Car Radial and Tangential Acceleration

[JeYo]

A car speeds up as it turns from traveling due South to due East. Exactly halfway around the curve, the car's acceleration is 3.40m/s^2, 30.0º north of east.



We are supposed to find the radial and tangential components of the acceleration at the halfway point.



I thought that I could break the acceleration vector into its parallel and perpindicular components but I am not entirely sure of where the acceleration vector is located. I really would love a push in the direction of the answer because I know with a little push I can make most of the way.

 

[JeYo]

Alright, I figured out the radial component of the acceleration but I am still somewhat unable to figure out the tangential component of the acceleration.

 

[learningphysics]

Draw a picture... suppose it is driving on a circular path... going counterclockwise... it is initially at the west end of the circle going south... soon it will be south end of the circle going east...

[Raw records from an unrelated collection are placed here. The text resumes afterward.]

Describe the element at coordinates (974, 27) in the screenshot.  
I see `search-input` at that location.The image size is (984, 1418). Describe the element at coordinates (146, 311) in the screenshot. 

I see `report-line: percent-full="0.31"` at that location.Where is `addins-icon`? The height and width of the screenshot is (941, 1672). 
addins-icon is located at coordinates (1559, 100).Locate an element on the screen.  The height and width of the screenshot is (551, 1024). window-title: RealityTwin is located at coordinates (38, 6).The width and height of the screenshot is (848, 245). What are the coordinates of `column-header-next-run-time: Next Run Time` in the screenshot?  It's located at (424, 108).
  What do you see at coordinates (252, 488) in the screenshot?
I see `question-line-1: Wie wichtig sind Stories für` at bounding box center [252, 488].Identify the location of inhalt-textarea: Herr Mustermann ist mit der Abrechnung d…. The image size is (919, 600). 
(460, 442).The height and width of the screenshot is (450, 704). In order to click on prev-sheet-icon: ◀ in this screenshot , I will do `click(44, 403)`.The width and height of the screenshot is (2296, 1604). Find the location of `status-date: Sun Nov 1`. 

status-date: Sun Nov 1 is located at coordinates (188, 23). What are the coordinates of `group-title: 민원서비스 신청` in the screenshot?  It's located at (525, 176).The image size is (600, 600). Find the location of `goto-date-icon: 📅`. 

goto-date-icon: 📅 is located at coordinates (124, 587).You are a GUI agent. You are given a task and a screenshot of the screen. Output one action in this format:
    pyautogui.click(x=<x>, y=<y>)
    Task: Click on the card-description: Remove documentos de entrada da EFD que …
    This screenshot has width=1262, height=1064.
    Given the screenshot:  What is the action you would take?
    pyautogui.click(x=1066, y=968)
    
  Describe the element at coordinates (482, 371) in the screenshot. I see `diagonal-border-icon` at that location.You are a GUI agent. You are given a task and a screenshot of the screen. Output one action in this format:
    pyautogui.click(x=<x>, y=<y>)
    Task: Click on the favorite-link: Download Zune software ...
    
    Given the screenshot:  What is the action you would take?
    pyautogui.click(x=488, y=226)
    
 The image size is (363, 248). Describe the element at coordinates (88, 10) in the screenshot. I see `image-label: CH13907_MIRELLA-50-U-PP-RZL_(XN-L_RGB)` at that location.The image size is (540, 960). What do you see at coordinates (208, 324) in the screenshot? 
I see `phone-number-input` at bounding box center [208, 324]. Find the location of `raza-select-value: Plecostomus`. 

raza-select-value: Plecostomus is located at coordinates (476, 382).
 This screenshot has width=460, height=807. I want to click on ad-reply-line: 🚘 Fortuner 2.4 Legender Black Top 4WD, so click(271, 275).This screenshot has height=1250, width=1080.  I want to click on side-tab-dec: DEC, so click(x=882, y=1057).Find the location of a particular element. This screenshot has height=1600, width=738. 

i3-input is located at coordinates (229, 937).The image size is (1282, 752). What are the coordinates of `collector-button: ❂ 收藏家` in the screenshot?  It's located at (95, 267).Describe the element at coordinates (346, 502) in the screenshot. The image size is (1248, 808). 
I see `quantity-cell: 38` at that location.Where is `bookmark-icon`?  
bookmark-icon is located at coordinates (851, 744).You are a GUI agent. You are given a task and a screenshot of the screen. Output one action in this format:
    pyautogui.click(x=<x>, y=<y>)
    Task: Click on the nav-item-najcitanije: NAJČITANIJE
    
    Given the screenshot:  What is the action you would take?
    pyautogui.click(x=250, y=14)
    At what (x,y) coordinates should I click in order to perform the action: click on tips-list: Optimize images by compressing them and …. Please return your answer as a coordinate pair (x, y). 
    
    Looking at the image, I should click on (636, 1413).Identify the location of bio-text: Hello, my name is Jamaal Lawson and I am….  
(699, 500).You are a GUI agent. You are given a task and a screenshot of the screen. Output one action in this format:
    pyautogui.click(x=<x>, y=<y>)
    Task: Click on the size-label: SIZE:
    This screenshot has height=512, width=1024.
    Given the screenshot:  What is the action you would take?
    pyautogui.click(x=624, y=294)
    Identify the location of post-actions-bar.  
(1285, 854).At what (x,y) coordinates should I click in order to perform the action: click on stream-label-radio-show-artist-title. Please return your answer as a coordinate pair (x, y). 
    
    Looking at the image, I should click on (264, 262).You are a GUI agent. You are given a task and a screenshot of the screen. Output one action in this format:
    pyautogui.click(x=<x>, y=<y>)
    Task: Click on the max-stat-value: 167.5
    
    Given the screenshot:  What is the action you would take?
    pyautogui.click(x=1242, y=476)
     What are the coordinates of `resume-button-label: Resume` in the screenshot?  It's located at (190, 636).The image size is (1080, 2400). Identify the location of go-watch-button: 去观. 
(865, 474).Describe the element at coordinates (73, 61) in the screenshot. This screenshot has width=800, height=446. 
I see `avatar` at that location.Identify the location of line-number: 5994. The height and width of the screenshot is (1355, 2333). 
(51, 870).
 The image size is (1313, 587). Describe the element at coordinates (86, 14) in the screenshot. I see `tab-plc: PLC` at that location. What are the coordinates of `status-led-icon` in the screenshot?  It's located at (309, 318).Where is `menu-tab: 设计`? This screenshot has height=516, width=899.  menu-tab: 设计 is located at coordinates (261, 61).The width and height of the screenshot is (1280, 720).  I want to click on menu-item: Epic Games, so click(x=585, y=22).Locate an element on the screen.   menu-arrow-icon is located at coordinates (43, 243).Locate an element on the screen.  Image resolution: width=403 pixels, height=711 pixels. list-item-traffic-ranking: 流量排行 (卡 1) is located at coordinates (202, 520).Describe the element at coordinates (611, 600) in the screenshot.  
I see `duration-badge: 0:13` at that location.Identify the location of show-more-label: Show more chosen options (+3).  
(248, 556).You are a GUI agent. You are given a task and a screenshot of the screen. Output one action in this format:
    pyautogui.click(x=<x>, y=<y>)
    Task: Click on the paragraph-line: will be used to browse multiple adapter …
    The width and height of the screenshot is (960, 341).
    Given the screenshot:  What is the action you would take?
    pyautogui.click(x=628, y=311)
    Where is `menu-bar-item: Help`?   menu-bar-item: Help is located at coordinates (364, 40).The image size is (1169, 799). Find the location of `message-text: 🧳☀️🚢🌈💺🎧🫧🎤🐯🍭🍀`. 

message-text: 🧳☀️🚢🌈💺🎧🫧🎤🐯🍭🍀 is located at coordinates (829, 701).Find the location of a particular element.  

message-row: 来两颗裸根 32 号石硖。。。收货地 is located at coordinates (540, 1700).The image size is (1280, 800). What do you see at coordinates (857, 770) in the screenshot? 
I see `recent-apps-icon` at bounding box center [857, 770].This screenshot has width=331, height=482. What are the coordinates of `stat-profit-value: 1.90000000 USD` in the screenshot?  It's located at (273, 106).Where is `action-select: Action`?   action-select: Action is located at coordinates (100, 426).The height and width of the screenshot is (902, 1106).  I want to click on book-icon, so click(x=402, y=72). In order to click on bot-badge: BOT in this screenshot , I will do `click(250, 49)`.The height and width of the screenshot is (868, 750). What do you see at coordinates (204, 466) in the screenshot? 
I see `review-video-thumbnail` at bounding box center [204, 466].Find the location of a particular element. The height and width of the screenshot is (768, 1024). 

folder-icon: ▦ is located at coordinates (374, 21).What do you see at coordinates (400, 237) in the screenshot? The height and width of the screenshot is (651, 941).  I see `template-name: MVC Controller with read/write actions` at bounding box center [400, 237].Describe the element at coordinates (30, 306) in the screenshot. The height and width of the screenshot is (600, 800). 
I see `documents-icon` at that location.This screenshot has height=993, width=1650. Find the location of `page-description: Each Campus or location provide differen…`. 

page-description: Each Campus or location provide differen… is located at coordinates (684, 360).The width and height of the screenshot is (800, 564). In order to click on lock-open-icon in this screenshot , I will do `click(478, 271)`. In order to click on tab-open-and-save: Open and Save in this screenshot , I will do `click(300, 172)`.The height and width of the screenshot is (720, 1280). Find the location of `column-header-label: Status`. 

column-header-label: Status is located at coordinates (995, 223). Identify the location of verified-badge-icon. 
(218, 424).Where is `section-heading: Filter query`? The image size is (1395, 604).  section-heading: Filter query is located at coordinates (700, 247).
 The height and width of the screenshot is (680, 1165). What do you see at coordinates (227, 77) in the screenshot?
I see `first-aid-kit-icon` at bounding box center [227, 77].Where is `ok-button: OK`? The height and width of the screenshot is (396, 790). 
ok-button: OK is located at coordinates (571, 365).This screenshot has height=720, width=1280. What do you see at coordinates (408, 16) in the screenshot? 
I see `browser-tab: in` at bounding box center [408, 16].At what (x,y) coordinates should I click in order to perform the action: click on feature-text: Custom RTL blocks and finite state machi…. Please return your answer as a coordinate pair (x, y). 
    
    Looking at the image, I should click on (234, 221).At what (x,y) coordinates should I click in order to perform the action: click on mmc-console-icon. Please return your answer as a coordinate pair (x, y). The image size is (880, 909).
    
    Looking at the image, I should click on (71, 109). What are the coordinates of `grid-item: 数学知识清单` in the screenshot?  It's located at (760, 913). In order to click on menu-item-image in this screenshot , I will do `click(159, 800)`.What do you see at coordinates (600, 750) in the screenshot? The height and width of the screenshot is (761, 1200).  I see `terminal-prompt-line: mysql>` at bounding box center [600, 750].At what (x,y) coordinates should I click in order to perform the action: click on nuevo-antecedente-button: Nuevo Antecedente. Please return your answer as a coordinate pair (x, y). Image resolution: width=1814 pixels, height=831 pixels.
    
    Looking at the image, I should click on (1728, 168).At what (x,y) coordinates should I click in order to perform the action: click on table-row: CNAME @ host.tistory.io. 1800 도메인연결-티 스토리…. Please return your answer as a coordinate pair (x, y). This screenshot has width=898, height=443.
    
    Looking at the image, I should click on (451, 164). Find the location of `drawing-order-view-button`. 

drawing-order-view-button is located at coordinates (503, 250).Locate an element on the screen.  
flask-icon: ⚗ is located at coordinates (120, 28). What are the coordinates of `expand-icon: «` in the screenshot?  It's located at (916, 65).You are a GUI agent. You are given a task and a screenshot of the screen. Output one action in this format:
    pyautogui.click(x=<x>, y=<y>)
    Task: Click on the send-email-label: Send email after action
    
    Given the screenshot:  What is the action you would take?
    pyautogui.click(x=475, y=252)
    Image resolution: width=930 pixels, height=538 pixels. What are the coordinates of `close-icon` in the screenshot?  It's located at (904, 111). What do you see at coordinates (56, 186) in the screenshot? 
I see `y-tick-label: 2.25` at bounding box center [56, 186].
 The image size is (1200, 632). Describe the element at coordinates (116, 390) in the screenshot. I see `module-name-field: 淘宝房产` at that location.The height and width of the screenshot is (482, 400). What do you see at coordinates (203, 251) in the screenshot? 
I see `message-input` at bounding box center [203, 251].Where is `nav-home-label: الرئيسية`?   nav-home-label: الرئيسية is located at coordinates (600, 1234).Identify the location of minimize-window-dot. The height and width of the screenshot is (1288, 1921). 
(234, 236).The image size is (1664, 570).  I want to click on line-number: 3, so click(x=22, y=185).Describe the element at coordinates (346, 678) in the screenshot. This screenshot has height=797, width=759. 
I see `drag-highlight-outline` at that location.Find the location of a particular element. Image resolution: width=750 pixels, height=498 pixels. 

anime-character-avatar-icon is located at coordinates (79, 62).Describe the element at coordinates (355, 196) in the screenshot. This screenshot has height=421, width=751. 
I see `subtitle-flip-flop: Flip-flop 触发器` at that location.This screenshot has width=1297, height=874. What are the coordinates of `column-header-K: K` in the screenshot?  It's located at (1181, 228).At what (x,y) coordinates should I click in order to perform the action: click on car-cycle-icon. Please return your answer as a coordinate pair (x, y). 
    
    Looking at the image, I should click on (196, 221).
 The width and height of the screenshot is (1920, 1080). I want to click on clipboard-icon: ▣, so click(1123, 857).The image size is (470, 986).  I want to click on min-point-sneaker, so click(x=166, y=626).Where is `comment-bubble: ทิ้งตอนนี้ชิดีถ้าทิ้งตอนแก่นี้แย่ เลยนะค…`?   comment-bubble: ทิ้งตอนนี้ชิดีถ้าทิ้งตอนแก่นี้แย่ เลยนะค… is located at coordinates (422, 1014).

so it is halfway between these two points... so it is south 45 degrees west. What is the direction of the centripetal acceleration?

what is the component of the given accleeration along this direction (that's the radial acceleration)... what is the component of the given acceleration perpendicular to this direction (that's the tangential acceleration).

 

[JeYo]

I have a pretty good pictorial representation of the problem and I know in which directions and from whence the three vectors point. But the connection between these and the value has escaped me. Because I do not know how to find the numerical quantity that represents the tangential acceleration. I thought that maybe the a = (a_r^2 + a_t^2)^.5 would work if I used the value I found for a_r = 3.28m/s and the given value 3.40m/s for a. But it does not seem to work.

 

[learningphysics]

What you did should work... perhaps it's the decimal places.

The centripetal acceleration is in the direction E 45 degrees N. The net acceleration is E 30 degrees N.

you want to divide the net acceleration into two components... one along the line E 45 degrees N... and another perpendicular to that.

So you have a right triangle with an angle of 15 degrees.

a*cos(15) gives radial acceleration
a*sin(15) gives tangentail acceleration.